___ Фрагмент документа ___

Однажды после посвященной искусству лекции Айн спросили о ее отношении к религиозному искусству, и она ответила, что некоторые такие произведения чрезвычайно уместны и очень прекрасны.
«По правде говоря, — сказала она, — любимой моей картиной является Распятие Дали, но видит Бог, я — атеистка». Тут Айн осеклась, и все расхохотались. Рассмеялась и она сама. А потом сказала, что любимой эта картина стала для нее, потому что напоминает о поведении Джона Голта на дыбе.
Когда вы впервые провели долгое время в обществе мисс Рэнд?
Это произошло осенью 1963 года. Я как раз написал курсовую работу с критикой «Логики без онтологии» Эрнеста Нагеля[241], в которой защищал ту точку зрения, согласно которой закон непротивления является жизненной, а не только языковой истиной — как утверждал Нагель. Я спросил ее, не согласится ли она обсудить со мной эту работу. Айн проявляла особенный интерес к тем, кто интересовался объективизмом, имел соответствующую философскую подготовку и намеревался посвятить свою жизнь философии. Натаниэль Бранден, уже читавший мою работу, присутствовал при нашем разговоре и сказал, что работа хорошая; как Айн рассказала мне потом, у нее был собственный интерес к этой теме, потому что она была знакома с работой Нагеля и сама подумывала написать на нее критическую статью. Поэтому она согласилась встретиться со мной. Я явился в ее квартиру в девять часов вечера и ушел только в четыре утра.
Мы сели и начали обсуждать мою работу. Кажется, она делала какие-то пометки на полях. В основном она согласилась с моими мыслями. В одном месте, однако, я утверждал, что мысль предшествует языку. Поэтому, если не следует допускать противоречий в языке, то это следует из того, что неправильно допускать противоречия и в мысли. Однако она сказала, что связь языка с мыслью происходит очень сложным образом, и захотела, чтобы я подчеркнул как существенно важный эпистемологический момент то, что мысль далее определенной точки невозможно выразить без языка. Поэтому неправильно разделять их подобным образом.

___ Материал ___

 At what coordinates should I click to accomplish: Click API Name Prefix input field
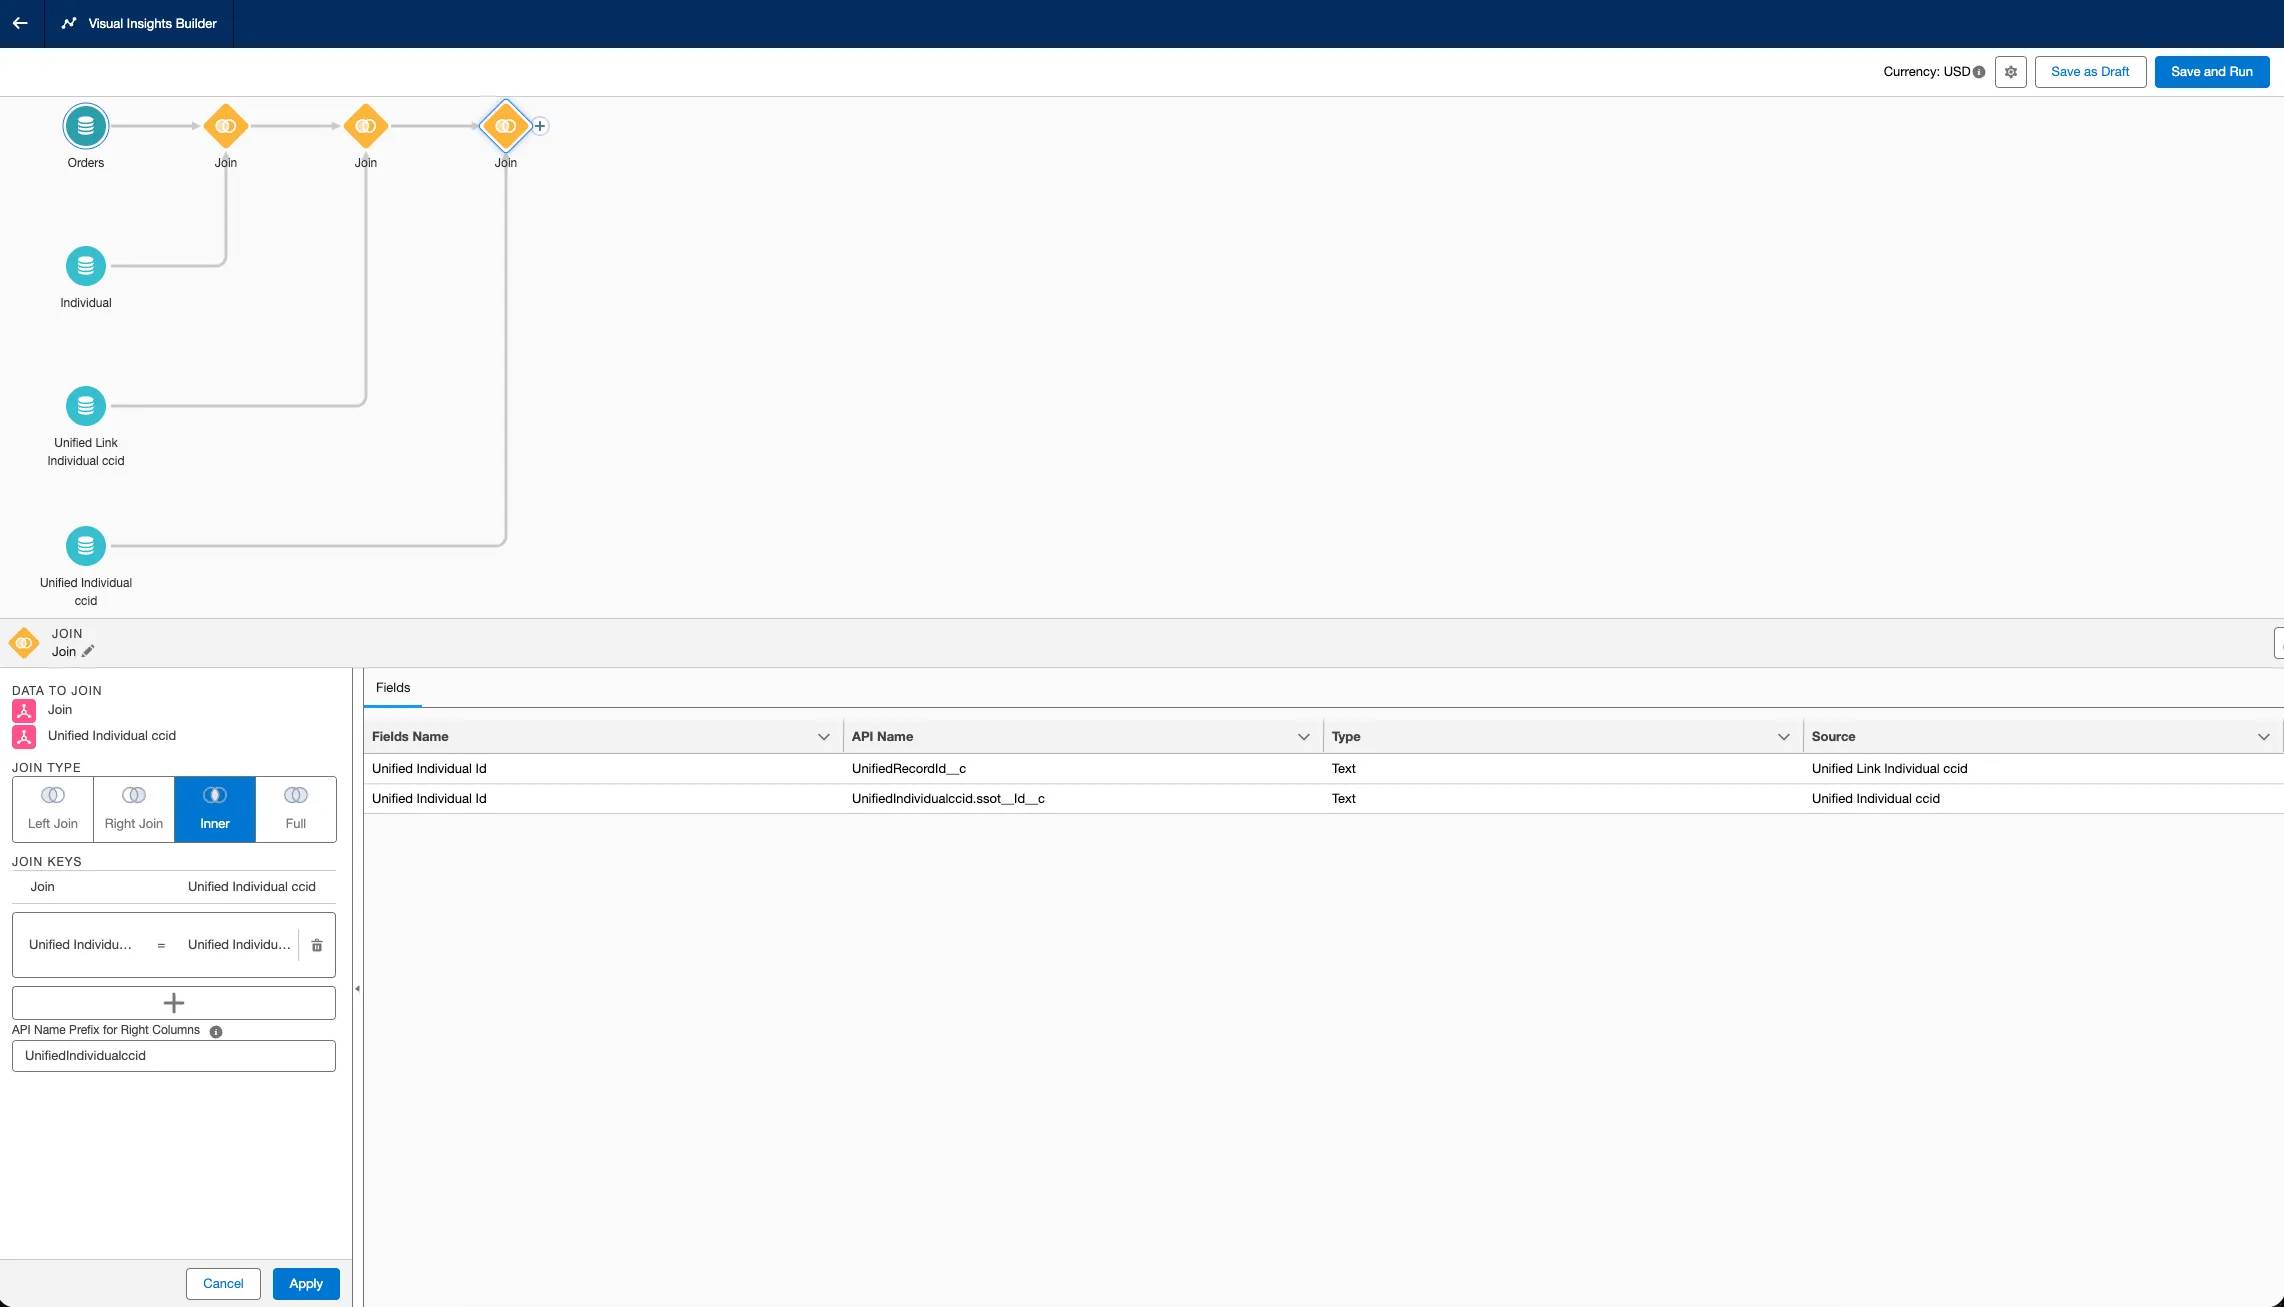tap(174, 1056)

___

### Вопросы и задания
A - Ответьте на вопросы по фрагменту воспоминаний об Айн Рэнд:
(i) Какую картину Айн назвала своей любимой?
(ii) Когда автор воспоминаний впервые провел долгое время в обществе мисс Рэнд?
(iii) В котором часу началась и в котором завершилась встреча в квартире Айн?
B - Продолжите фрагмент воспоминаний об Айн Рэнд, начиная с места, следующего за его последним предложением.
Материал для выполнения заданий не потребуется.

### Ответы к упражнению
A -
(i) Распятие Дали.
(ii) Осенью 1963 года.
(iii) Встреча началась в девять часов вечера и завершилась в четыре утра.

B -
Мы разговаривали о точности мысли и языка — о том, что язык необходим для произнесения мыслей и донесения их далее определенной точки. И что точность языка определяется точностью мысли, что делает необходимыми точные определения. Еще она сказала о цифрах, которые я люблю, что ей очень нравится, что «пять» означает ровно пять, а не к примеру, четыре и семь десятых, и что ее представление или цель заключается в том, чтобы все концепции обладали точностью этой пятерки[242].
Потом мы перешли к Бертрану Расселу[243]. Я недоброжелательно отозвался о нем в своей работе, и она подняла меня на смех. Но вот то, что случилось потом, было очень типично для Айн и образует существенную часть моего восприятия ее как человека. Я сказал: «Однако я думаю, что Бертран Рассел дал правильное определение числа, и потому он не полностью безнадежен». Тут сама атмосфера в комнате полностью переменилась. Она сделалась очень серьезной, и сказала мне что-то вроде: «Подобные мнения вредоносны для вашего мышления». Она объяснила мне, что данное Расселом определение заранее предполагает, что ты уже осознал разницу между единицей и множеством и даже овладел концепцией «единицы». Посему, прежде чем определять понятие числа, необходимо ввести понятие «единицы». Таким образом, это понятие является фундаментальным в математике, а не «класс» или «ряд». Все это следовало из ее понимания действия концепций, и мы немного поговорили об этом.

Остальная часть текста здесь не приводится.